Overview
A series of experiments exploring how generative AI can become a genuine thinking partner—not just a tool that spits out text.
The Question
Everyone's using ChatGPT. But most people treat it like a search engine or a writing assistant. I wanted to explore: What happens when you treat AI as a collaborator in your actual workflow?
Experiments
Prompt Frameworks
I developed reusable prompt patterns for different thinking modes:
- Research mode — Systematic exploration of a topic with source tracking
- Devil's advocate — Force the AI to argue against my assumptions
- Synthesis mode — Combine multiple sources into coherent insights
- Decision support — Structured pros/cons with weighted criteria
Writing Workflows
Instead of asking AI to "write a blog post," I built multi-step workflows:
- Brainstorm angles (divergent)
- Select and refine (convergent)
- Outline structure
- Draft sections with specific voice guidelines
- Self-critique and revise
This produces writing that actually sounds like me, not generic AI slop.

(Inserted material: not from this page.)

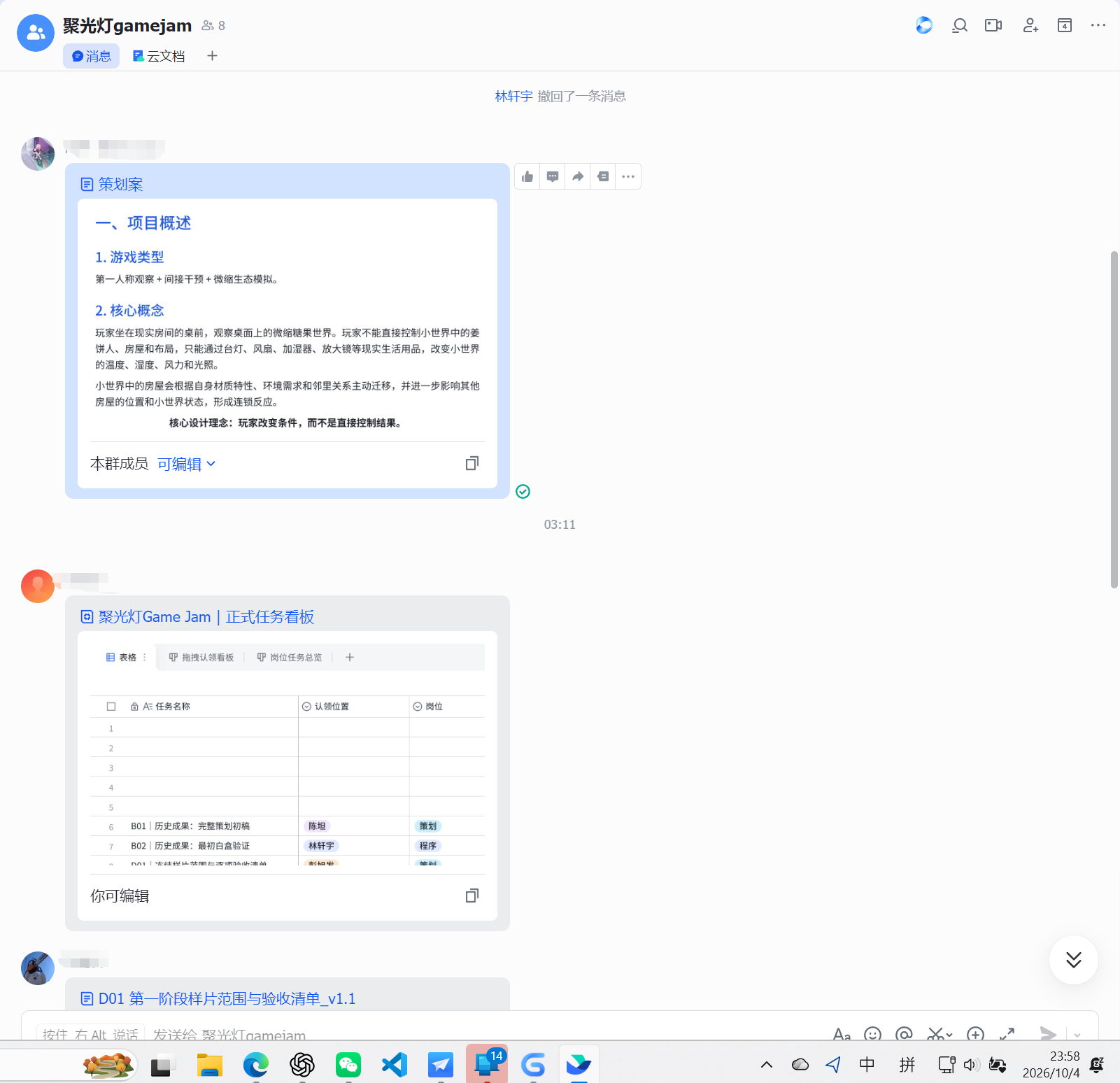Add member to the group
The height and width of the screenshot is (1083, 1120).
point(1030,26)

Teaching Non-Technical Users
Helped teammates understand:
- What LLMs are good at (and bad at)
- How to prompt effectively
- When NOT to use AI
- Privacy and data considerations
Key Insights
The quality of AI output is directly proportional to the clarity of your own thinking.
AI doesn't replace thinking—it amplifies it. If your input is vague, you get vague output. If you're precise about what you want, AI becomes remarkably useful.
Mental Models That Helped
- AI as intern — Smart but needs clear direction and fact-checking
- AI as mirror — Reflects back the quality of your prompts
- AI as brainstorm partner — Best for generating options, not making decisions
Applications
This work influenced how I approach:
- Product research and competitive analysis
- Writing and content creation
- Career guidance tools (potential Jobcadu feature)
- Personal introspection and journaling
What's Next
Exploring how AI can support education and self-directed learning—helping people build mental models, not just find answers.
This is an ongoing experiment. The field moves fast, and so do my methods.